» Required action
In the data below, find the line that contains "392x549 pixels. Task: Reply" and the line that contains "Task: Click Dosya Seç for Sol Dosya/Metin". Copy both, plus every line between them, exactly.

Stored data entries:
%%

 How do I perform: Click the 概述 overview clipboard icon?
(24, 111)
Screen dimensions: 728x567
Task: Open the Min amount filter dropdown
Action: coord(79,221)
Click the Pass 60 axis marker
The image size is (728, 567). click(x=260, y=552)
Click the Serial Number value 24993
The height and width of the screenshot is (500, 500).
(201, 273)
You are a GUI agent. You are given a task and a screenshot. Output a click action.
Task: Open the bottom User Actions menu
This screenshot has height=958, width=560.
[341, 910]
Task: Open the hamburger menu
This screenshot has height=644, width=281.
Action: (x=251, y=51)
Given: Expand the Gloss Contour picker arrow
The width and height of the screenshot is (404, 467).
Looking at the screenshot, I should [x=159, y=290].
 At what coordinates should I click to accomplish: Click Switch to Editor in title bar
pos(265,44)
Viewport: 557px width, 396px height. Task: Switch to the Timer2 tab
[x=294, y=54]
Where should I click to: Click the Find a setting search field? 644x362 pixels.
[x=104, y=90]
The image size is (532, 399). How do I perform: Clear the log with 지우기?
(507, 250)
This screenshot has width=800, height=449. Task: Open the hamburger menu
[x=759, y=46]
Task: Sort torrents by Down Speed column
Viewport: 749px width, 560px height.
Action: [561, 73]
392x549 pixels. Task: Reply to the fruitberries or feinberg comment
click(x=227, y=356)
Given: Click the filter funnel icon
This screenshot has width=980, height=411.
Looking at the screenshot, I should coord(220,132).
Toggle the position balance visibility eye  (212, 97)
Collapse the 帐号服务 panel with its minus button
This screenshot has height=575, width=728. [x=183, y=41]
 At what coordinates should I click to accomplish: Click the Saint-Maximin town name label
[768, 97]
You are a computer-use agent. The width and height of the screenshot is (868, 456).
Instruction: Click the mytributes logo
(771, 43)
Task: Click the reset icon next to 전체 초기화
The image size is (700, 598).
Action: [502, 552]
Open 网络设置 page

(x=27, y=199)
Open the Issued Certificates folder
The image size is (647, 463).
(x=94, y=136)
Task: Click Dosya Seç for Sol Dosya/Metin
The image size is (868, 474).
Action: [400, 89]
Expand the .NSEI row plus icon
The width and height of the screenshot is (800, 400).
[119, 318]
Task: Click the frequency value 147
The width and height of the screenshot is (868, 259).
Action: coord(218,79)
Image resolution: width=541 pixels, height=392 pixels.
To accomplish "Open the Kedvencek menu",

%%

» Answer box
392x549 pixels. Task: Reply to the fruitberries or feinberg comment
click(x=227, y=356)
Given: Click the filter funnel icon
This screenshot has width=980, height=411.
Looking at the screenshot, I should coord(220,132).
Toggle the position balance visibility eye  (212, 97)
Collapse the 帐号服务 panel with its minus button
This screenshot has height=575, width=728. [x=183, y=41]
 At what coordinates should I click to accomplish: Click the Saint-Maximin town name label
[768, 97]
You are a computer-use agent. The width and height of the screenshot is (868, 456).
Instruction: Click the mytributes logo
(771, 43)
Task: Click the reset icon next to 전체 초기화
The image size is (700, 598).
Action: [502, 552]
Open 网络设置 page

(x=27, y=199)
Open the Issued Certificates folder
The image size is (647, 463).
(x=94, y=136)
Task: Click Dosya Seç for Sol Dosya/Metin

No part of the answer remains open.